During the years when Warren Burger was our chief justice, from 1969 to 1986, no judge, federal or state, as far as I am aware, expressed any doubt as to the limited coverage of that amendment. When organizations like the National Rifle Association disagreed with that position and began their campaign claiming that federal regulation of firearms curtailed Second Amendment rights, Chief Justice Burger publicly characterized the N.R.A. as perpetrating “one of the greatest pieces of fraud, I repeat the word fraud, on the American public by special interest groups that I have ever seen in my lifetime.”

In 2008, the Supreme Court overturned Chief Justice Burger’s and others’ long-settled understanding of the Second Amendment’s limited reach by ruling, in District of Columbia v. Heller, that there was an individual right to bear arms. I was among the four dissenters.

That decision — which I remain convinced was wrong and certainly was debatable — has provided the N.R.A. with a propaganda weapon of immense power. Overturning that decision via a constitutional amendment to get rid of the Second Amendment would be simple and would do more to weaken the N.R.A.’s ability to stymie legislative debate and block constructive gun control legislation than any other available option.

That simple but dramatic action would move Saturday’s marchers closer to their objective than any other possible reform. It would eliminate the only legal rule that protects sellers of firearms in the United States — unlike every other market in the world. It would make our schoolchildren safer than they have been since 2008 and honor the memories of the many, indeed far too many, victims of recent gun violence.

Well, he just handed the NRA their talking points for the next freaking decade.

trichy wrote:

Well, he just handed the NRA their talking points for the next freaking decade.

It trended yesterday on Twitter and all the usual NRA/Russia/Trump bots/trolls jumped on it immediately. Not the op-ed her wrote, but the fact that it was trending. As if that's what everyone who's pro gun control wants. I mean, it's what I want, but I know it's not smart politics to go that far.

Well the NRA is adept at creating boogie men as the basis for their talking points already. So no harm done there.
The simple retort to "ZOMG they are going to take away our gunz" is "regulating guns and requiring background checks and licensing/training is far from taking away guns". Plus, even if the bid bad government did come to take away guns, look at how effective they are at taking away drugs in the "War on Drugs". Our biggest drug problem is abuse of legally prescribed opioids...

trichy wrote:

Well, he just handed the NRA their talking points for the next freaking decade.

And the NRA's core "my right to a gun is more important than your child's right to live" talking point is just going to sound worse after each of the dozens and dozens of school shootings that will happen over the next decade.

### PROBLEM 1
Retype the records between the lines holding "[listitem] (63, 1271)" and "[switch] (100, 1287)", inclusive, with no changes.
The records have no connection to the gun control text above.

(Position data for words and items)
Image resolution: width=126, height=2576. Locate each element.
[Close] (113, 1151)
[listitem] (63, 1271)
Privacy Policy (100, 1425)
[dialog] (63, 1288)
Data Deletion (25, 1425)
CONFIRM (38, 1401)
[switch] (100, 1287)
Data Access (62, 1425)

...

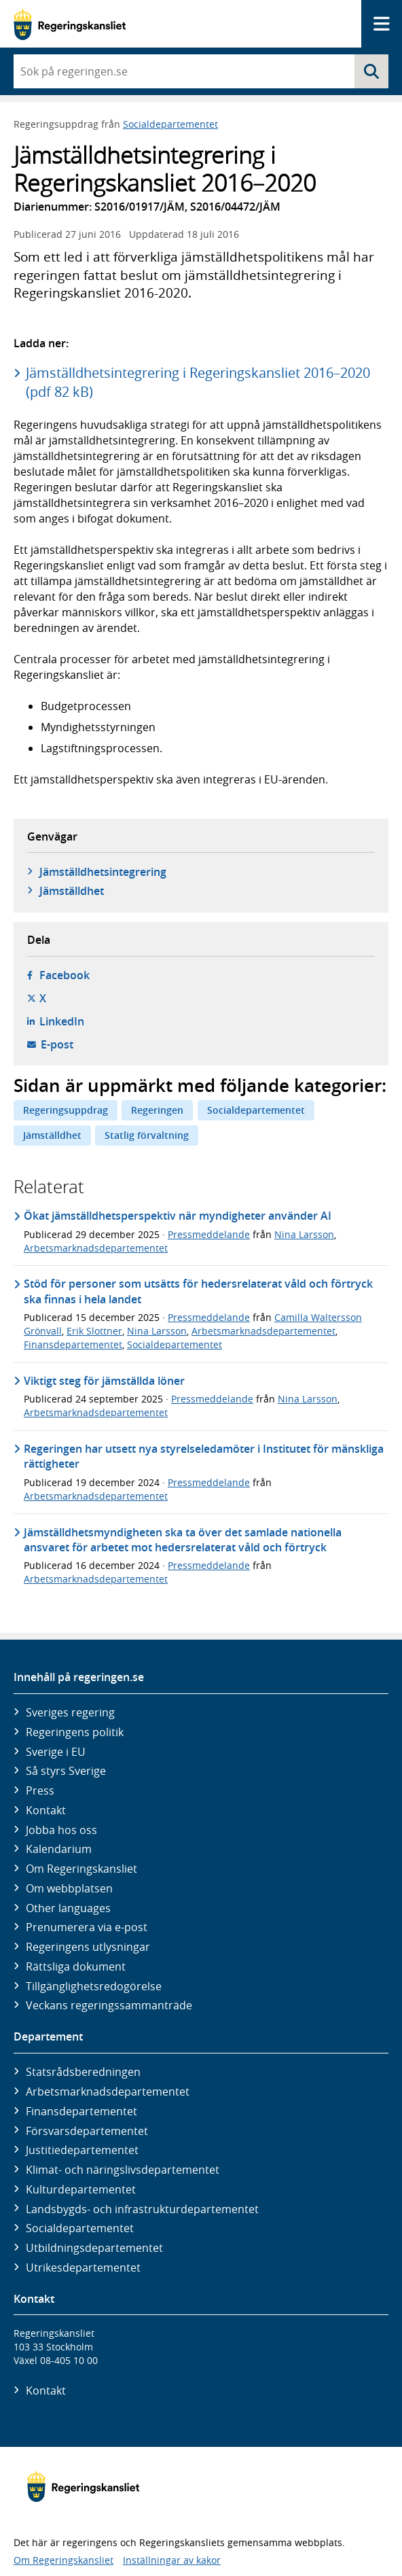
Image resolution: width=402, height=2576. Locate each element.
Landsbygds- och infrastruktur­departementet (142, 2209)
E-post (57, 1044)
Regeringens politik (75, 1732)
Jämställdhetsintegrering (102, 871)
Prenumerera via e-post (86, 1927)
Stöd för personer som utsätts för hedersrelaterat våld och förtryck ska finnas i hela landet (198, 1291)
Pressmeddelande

### PROBLEM 2
Reproduce the gun control text word for word between "Well the NRA" and "the next decade.", inclusive.

### FULL SOLUTION 1
[listitem] (63, 1271)
Privacy Policy (100, 1425)
[dialog] (63, 1288)
Data Deletion (25, 1425)
CONFIRM (38, 1401)
[switch] (100, 1287)

### FULL SOLUTION 2
Well the NRA is adept at creating boogie men as the basis for their talking points already. So no harm done there.
The simple retort to "ZOMG they are going to take away our gunz" is "regulating guns and requiring background checks and licensing/training is far from taking away guns". Plus, even if the bid bad government did come to take away guns, look at how effective they are at taking away drugs in the "War on Drugs". Our biggest drug problem is abuse of legally prescribed opioids...

trichy wrote:

Well, he just handed the NRA their talking points for the next freaking decade.

And the NRA's core "my right to a gun is more important than your child's right to live" talking point is just going to sound worse after each of the dozens and dozens of school shootings that will happen over the next decade.